Provided records

------------------------------------

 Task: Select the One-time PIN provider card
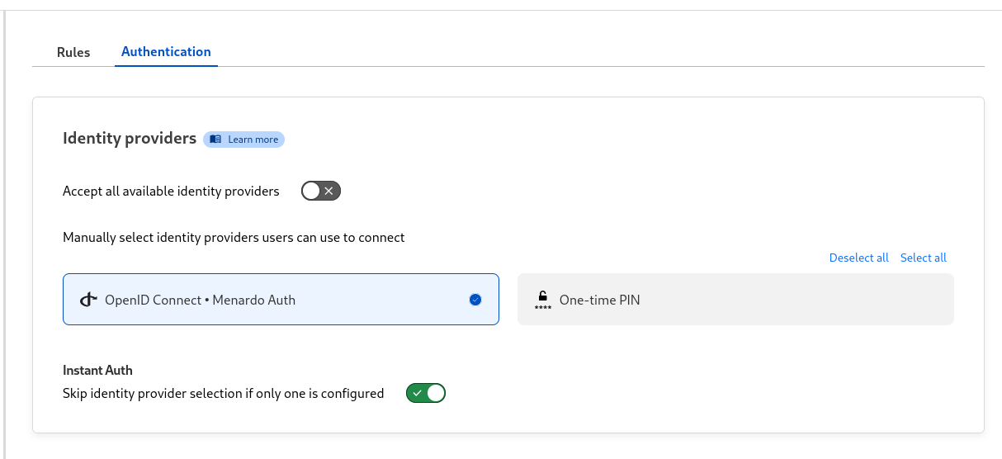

------------------------------------

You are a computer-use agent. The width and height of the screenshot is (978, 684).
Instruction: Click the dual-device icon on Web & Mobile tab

------------------------------------

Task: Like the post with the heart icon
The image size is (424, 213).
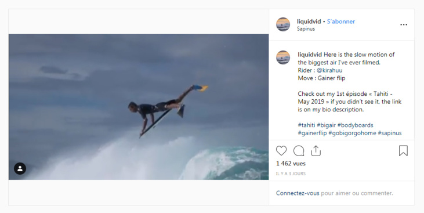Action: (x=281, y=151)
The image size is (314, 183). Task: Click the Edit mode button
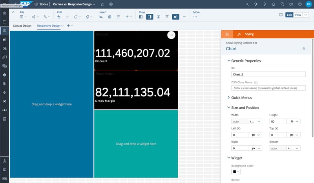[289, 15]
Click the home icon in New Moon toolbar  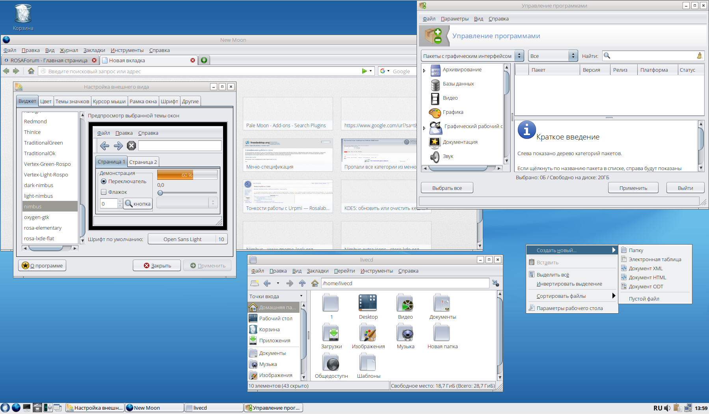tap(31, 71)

------------------------------------

In the listing above, find the line with "You are a computer-use" and the line with "Instruction: Click the", then reproduce both and every line between them exactly.

You are a computer-use agent. The width and height of the screenshot is (978, 684).
Instruction: Click the dual-device icon on Web & Mobile tab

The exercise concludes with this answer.